Layer up! In need of a simple dessert sure to impress guests (or just yourself)? Look no further! This super simple recipe comes together in no time, has only 7 ingredients & looks too cute not to snap a pic. Why are you still here reading this? Go! Go make this!
Blackberry Shortcake
Ingredients
- 1 can full-fat coconut or cream, chilled solids only
- 1 tsp vanilla
- 1 tbsp powdered sugar sub maple syrup
- 1 frozen puff pastry sheet
- 1 1/2 cups blackberries sub strawberries, blueberries, raspberries
- 1 tsp cane sugar plus 1 tsp optional garnish
- mint leaves optional garnish
Instructions
- Chill the coconut milk (if you planned ahead overnight in the refrigerator, if you didn't, place in the freezer for 3 hours).
- Unthaw the frozen puff pastry dough on the kitchen counter for 30 minutes. On a piece of parchment paper, roll out the dough to smooth it out.
- Preheat oven to 425°.
- Grab a cookie cutter or glass jar & cut out 12 circles. Remove excess dough.Optional: Sprinkle cane sugar on 4 of rounds. This will give a sugared crust for the top layer.

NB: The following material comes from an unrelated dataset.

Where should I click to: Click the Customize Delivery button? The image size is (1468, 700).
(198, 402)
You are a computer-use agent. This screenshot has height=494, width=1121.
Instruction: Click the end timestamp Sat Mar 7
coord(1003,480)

- Transfer the parchment paper to a baking tray & bake for about 10 minutes until they just puff up & become golden brown. Remove from oven & set aside to cool.
- While puff pastry cooks prepare your fruit. In a bowl add the berries (slice if needed) & 1 tsp of sugar. Give it a stir. This helps to release the fruit's natural juices. Set aside.

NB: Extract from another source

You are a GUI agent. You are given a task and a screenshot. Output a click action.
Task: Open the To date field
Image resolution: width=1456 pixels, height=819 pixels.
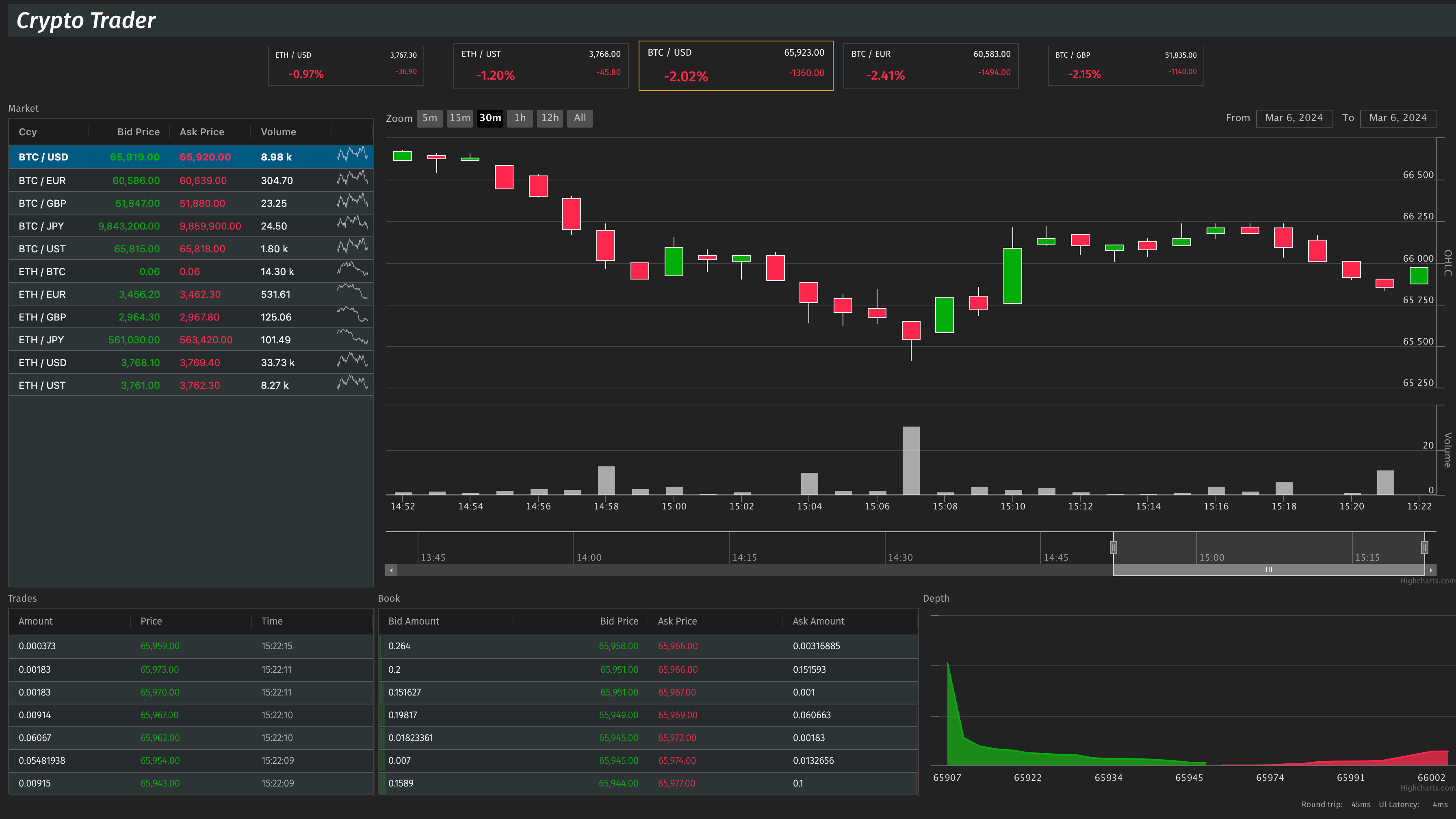pos(1398,118)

- Make the whipped coconut cream. Open the chilled can of coconut milk & scoop out the solid mass at the top, reserving the liquid for another use. With a handheld mixer, whip the coconut cream until it forms an airy texture, about 1 minute. Add the powdered sugar & vanilla. Whip again for another minute.
- Build your layers…puff pastry, berry, cream, puff pastry, berry, cream. Top with a sprig of mint.